• [Exercise directions]
In the following material, identify every line holding the string "next" and return it.

• [Input for this task]
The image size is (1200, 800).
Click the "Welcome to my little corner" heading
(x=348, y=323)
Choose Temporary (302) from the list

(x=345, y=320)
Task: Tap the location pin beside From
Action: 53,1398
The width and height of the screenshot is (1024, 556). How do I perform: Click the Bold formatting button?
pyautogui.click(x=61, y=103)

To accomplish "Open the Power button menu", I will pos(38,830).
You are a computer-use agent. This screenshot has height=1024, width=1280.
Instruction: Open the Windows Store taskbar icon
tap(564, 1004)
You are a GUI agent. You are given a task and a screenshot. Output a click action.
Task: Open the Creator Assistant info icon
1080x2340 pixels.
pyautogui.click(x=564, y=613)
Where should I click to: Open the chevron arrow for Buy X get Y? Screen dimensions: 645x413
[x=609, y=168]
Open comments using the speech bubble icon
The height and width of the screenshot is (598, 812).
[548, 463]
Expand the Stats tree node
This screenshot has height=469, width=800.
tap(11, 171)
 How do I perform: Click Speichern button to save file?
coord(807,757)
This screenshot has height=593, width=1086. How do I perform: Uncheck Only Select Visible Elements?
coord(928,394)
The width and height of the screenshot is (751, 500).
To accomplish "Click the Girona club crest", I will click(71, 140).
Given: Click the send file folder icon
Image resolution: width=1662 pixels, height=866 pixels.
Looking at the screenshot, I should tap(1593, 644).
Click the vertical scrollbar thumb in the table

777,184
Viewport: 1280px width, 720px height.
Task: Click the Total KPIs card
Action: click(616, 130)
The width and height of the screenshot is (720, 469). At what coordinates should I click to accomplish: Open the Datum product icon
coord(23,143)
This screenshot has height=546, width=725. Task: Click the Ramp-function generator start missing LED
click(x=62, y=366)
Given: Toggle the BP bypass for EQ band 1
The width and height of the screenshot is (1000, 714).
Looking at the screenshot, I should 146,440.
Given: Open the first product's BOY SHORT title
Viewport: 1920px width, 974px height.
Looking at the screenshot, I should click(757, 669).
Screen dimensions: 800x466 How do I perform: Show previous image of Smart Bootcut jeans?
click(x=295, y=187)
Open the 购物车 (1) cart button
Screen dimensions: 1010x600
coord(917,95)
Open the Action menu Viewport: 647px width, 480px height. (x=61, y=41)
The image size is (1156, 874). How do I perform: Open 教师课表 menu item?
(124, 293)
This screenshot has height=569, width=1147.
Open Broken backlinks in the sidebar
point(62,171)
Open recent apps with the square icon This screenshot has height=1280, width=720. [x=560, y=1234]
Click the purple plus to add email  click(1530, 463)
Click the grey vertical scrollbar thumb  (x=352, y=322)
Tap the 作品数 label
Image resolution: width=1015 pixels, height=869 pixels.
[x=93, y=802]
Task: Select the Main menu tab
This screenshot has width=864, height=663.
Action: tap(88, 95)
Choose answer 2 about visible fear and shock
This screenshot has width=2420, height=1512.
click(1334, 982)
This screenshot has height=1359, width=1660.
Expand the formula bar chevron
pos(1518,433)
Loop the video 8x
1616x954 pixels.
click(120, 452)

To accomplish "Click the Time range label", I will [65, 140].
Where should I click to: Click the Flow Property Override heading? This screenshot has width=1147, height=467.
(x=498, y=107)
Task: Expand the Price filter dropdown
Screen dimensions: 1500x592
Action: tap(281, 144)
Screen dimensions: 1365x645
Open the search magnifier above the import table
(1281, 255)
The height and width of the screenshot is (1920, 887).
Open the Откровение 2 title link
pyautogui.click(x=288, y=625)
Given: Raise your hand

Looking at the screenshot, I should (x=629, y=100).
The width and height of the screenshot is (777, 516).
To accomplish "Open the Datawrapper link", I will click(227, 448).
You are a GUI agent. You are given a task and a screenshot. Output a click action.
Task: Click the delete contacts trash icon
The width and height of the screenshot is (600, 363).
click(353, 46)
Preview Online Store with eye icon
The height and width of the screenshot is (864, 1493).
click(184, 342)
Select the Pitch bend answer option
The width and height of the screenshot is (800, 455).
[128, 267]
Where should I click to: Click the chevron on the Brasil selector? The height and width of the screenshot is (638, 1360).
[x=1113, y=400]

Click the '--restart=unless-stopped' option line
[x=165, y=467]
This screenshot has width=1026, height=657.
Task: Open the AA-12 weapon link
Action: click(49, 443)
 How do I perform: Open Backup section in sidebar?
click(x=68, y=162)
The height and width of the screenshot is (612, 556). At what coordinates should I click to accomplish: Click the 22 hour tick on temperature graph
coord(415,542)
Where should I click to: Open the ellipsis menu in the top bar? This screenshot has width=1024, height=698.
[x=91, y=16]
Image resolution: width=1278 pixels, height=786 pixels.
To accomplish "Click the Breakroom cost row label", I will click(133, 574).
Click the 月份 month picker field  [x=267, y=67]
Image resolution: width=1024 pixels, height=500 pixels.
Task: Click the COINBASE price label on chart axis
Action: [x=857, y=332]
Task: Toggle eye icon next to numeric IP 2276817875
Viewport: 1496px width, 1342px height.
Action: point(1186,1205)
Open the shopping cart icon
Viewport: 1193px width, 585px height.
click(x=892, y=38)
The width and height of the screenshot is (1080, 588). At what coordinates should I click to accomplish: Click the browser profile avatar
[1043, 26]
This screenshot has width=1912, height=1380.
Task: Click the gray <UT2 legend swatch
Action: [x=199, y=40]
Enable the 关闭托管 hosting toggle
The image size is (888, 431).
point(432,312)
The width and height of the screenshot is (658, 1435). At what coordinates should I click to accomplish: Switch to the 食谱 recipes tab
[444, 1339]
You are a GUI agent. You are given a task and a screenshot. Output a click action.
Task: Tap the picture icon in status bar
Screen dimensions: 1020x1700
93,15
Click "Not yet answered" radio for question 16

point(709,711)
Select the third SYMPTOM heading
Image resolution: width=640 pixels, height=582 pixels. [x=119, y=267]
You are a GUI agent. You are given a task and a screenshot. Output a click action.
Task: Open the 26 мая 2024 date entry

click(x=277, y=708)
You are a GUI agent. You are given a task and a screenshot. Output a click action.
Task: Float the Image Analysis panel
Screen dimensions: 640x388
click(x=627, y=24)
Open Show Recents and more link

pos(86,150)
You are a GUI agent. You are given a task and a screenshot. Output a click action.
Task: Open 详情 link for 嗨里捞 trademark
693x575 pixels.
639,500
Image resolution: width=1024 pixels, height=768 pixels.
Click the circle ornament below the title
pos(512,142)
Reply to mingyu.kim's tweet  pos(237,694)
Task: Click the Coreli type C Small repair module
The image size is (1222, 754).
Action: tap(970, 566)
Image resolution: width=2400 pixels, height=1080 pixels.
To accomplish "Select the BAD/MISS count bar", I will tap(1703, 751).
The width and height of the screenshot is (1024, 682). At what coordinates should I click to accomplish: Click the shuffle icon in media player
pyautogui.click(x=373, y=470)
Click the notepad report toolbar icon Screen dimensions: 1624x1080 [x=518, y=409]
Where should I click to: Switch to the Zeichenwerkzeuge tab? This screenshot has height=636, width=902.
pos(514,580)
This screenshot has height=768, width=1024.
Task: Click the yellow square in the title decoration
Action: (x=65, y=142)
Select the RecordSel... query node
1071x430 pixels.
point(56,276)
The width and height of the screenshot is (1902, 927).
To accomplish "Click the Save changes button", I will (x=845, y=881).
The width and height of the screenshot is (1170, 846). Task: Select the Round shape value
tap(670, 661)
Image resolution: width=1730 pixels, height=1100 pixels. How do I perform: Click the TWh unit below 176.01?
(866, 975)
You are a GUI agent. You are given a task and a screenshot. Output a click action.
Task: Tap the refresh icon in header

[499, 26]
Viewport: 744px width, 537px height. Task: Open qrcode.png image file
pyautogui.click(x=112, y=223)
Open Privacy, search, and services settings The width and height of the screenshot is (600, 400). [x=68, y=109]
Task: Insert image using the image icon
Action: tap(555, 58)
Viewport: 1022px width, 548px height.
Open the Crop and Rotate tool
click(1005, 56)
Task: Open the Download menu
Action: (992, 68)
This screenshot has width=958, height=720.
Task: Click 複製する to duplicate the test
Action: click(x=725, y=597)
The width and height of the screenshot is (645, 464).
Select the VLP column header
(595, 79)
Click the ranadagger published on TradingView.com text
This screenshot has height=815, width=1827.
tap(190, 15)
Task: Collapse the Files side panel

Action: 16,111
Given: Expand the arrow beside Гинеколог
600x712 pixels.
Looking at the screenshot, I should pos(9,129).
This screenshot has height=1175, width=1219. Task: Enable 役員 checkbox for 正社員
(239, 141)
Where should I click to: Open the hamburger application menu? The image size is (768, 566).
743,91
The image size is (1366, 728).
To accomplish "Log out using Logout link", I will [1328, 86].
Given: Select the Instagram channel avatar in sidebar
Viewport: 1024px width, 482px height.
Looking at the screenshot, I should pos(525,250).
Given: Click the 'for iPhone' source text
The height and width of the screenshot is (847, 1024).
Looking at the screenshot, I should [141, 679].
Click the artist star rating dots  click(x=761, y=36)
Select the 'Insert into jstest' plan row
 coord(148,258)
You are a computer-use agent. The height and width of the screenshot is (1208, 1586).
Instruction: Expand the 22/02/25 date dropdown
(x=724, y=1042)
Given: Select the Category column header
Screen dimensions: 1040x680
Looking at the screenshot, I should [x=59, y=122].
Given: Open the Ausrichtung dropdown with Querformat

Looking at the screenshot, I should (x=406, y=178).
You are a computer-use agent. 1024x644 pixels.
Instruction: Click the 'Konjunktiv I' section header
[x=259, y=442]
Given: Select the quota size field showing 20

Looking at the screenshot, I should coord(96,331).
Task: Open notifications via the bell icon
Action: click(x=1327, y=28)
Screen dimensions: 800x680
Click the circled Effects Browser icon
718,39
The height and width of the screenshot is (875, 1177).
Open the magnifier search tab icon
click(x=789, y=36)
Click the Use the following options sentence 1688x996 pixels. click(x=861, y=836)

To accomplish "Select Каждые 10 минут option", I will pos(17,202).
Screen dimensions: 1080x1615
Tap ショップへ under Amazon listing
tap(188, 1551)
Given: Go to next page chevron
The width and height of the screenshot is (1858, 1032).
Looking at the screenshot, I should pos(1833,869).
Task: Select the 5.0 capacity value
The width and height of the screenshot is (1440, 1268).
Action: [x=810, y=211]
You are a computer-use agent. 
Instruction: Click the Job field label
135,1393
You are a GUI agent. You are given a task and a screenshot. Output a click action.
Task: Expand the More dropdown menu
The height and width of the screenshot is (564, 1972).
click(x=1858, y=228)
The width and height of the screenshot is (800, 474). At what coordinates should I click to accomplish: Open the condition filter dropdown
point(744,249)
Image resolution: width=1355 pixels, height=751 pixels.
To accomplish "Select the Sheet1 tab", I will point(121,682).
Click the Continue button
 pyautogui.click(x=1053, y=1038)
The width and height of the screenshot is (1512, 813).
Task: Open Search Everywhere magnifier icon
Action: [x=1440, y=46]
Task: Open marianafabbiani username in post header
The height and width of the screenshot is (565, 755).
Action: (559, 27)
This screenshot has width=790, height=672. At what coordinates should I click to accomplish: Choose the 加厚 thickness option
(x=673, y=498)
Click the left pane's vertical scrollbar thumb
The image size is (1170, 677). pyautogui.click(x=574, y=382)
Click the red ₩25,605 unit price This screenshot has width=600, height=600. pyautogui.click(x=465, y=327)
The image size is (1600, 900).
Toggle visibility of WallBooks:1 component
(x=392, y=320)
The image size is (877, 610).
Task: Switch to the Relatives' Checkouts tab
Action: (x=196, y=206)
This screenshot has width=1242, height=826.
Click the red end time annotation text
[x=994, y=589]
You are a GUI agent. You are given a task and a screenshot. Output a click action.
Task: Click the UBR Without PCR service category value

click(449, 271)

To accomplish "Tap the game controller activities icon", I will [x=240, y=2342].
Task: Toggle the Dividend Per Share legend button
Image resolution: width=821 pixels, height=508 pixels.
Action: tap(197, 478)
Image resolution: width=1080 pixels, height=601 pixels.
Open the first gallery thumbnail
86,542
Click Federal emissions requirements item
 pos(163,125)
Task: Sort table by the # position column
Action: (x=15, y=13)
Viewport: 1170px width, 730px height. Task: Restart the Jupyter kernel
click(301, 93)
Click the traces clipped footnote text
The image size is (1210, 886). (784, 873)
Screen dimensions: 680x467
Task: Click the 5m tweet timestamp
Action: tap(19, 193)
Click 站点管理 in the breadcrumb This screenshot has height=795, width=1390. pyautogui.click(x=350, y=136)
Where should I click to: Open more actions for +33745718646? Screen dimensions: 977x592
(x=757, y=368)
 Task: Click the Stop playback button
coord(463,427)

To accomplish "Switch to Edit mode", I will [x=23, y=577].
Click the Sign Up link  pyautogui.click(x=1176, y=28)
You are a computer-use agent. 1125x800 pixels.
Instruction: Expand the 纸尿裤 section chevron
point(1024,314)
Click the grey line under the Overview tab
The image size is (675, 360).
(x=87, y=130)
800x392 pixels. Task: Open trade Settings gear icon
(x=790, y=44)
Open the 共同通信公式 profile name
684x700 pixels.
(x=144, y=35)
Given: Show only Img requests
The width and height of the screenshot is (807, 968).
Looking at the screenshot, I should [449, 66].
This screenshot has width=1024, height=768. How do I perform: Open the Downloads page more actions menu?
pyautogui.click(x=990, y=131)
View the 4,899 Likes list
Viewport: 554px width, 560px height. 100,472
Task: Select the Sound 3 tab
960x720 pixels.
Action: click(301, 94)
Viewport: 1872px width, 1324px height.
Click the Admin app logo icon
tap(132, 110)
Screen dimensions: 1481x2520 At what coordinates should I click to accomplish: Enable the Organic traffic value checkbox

• [Exercise response]
Task: Toggle eye icon next to numeric IP 2276817875
Given: Go to next page chevron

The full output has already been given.